I may be wrong (in which case, please argue with me!), but I think the opposite is more likely true, i.e., that measurement of a CIEM
built for you is more likely to be representative of what you hear than measurement of a UIEM would be. All UIEMs are going to have different fits in people with different diameter and length of ear canal. The IEC 711 spec was really designed for deep-insertion hearing aids and only has the half-wave resonance peak above 10 kHz with deep insertion. At larger distances between driver and eardrum (pretty common with a lot of modern shallow-insertion IEMs), that peak can easily drop below 10 kHz. From Morten Wille's white paper:
So it's a crapshoot trying to measure UIEM's treble response - it can be all over the map. It's not their fault. Or the coupler's fault. It's our fault, as a species, for having a large standard deviation in ear anatomy.
Most CIEMs are created from an impression or scan that goes to the second bend in the ear canal, so you've at least removed everything prior to that from the equation, and we can be fairly confident that there's less variability from the 2nd bend->eardrum than there is over the entire ear canal. Amplitude and spread are still likely to be a bit ambiguous/uncertain because the coupler mic is normal to the source/canal, whereas actual eardrums are angled, but as long as you get a good seal (mounting putty should be perfectly adequate) with the CIEM tip at the coupler reference plane, I think you could be more confident about the location of those canal resonance peaks than you could with a UIEM measurement.
Representing UIEM data is tricky, because there's a very good chance you'll hear that peak somewhere other than at 8 kHz. I understand
@crinacle had to make a pragmatic choice, and I have to tread lightly here, because 1) I greatly appreciate and respect the work he's done and 2) I can't really think of a better solution, but forcing an 8 kHz peak for each and every UIEM (or CIEM?!?) doesn't properly differentiate between shallow- and deep-insertion IEMs, i.e., one that may have an 8 kHz canal resonance peak, and one that almost certainly doesn't.
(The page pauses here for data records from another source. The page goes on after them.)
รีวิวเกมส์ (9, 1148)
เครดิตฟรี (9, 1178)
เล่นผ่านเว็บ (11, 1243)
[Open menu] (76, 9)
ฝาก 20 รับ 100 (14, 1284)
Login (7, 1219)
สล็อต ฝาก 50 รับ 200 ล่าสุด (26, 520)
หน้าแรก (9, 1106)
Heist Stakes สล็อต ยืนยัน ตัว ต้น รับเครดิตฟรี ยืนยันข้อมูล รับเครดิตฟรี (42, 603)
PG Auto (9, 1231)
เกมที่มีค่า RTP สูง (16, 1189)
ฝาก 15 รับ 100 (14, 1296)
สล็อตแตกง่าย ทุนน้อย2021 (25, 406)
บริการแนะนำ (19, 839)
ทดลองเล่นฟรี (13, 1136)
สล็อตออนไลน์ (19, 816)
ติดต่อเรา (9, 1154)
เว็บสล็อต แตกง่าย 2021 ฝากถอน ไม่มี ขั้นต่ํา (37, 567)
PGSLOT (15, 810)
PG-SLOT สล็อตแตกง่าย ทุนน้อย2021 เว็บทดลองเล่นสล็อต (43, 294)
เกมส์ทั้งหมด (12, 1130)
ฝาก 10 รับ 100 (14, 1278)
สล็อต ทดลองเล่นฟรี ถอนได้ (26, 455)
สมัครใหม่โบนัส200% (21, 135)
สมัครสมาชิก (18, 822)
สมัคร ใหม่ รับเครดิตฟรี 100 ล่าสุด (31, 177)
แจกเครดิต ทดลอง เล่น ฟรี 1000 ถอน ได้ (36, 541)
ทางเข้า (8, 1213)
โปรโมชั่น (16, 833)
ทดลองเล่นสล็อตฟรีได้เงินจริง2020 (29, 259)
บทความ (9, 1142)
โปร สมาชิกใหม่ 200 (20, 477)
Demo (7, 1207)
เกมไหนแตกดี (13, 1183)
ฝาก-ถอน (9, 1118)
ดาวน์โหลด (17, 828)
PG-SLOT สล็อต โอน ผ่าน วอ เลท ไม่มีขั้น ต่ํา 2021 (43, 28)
I suppose one could create a plot that has a superposition of all the above peaks, but how would readers figure out where they are in that spread?
@SilverEars - good idea of yours about us getting all our ears scanned
But for UIEMs, you'd really need a full 3D CAD representation of your ears all the way to the eardrum
and a full 3D CAD model of your UIEM (+ eartip)
and a clever CAD package that could put the two together, because driver->eardrum distance won't only depend on your ear canal length - the shape and diameter of the ear canal will dictate where the UIEM ends up seated.